What to do: Among the records that follow, how many lines include the string "will"? Only the number is wanted.

Extracted data entries
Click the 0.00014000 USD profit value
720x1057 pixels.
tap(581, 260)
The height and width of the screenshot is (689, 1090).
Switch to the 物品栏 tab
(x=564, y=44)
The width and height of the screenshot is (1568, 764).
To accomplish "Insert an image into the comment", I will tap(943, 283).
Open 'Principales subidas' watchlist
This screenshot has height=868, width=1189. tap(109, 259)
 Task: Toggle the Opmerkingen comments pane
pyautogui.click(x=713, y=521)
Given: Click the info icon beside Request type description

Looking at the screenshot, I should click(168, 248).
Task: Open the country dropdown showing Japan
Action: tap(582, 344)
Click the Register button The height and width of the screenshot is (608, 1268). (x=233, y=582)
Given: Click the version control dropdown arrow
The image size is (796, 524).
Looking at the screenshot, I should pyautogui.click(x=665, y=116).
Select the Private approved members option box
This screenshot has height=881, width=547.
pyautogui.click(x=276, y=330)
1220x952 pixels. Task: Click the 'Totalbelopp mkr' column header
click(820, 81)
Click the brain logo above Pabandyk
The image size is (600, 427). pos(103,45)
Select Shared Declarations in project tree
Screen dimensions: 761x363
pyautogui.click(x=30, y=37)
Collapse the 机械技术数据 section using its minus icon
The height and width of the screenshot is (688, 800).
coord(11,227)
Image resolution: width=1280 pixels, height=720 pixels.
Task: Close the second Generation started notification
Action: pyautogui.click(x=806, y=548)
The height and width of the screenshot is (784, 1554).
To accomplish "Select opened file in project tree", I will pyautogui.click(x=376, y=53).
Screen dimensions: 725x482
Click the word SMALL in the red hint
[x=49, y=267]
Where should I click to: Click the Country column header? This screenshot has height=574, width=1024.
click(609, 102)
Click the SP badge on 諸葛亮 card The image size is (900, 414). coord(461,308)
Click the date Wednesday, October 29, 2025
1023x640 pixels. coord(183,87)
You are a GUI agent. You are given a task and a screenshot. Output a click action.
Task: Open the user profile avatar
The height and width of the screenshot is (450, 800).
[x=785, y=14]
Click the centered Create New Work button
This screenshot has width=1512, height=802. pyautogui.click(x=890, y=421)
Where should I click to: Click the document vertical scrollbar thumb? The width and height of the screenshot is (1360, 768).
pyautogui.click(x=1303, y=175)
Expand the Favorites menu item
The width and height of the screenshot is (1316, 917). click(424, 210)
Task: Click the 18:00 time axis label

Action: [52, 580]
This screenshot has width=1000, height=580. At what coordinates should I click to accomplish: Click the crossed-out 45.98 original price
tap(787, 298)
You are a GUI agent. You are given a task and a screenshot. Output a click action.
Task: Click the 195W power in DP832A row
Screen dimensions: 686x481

Task solution: 2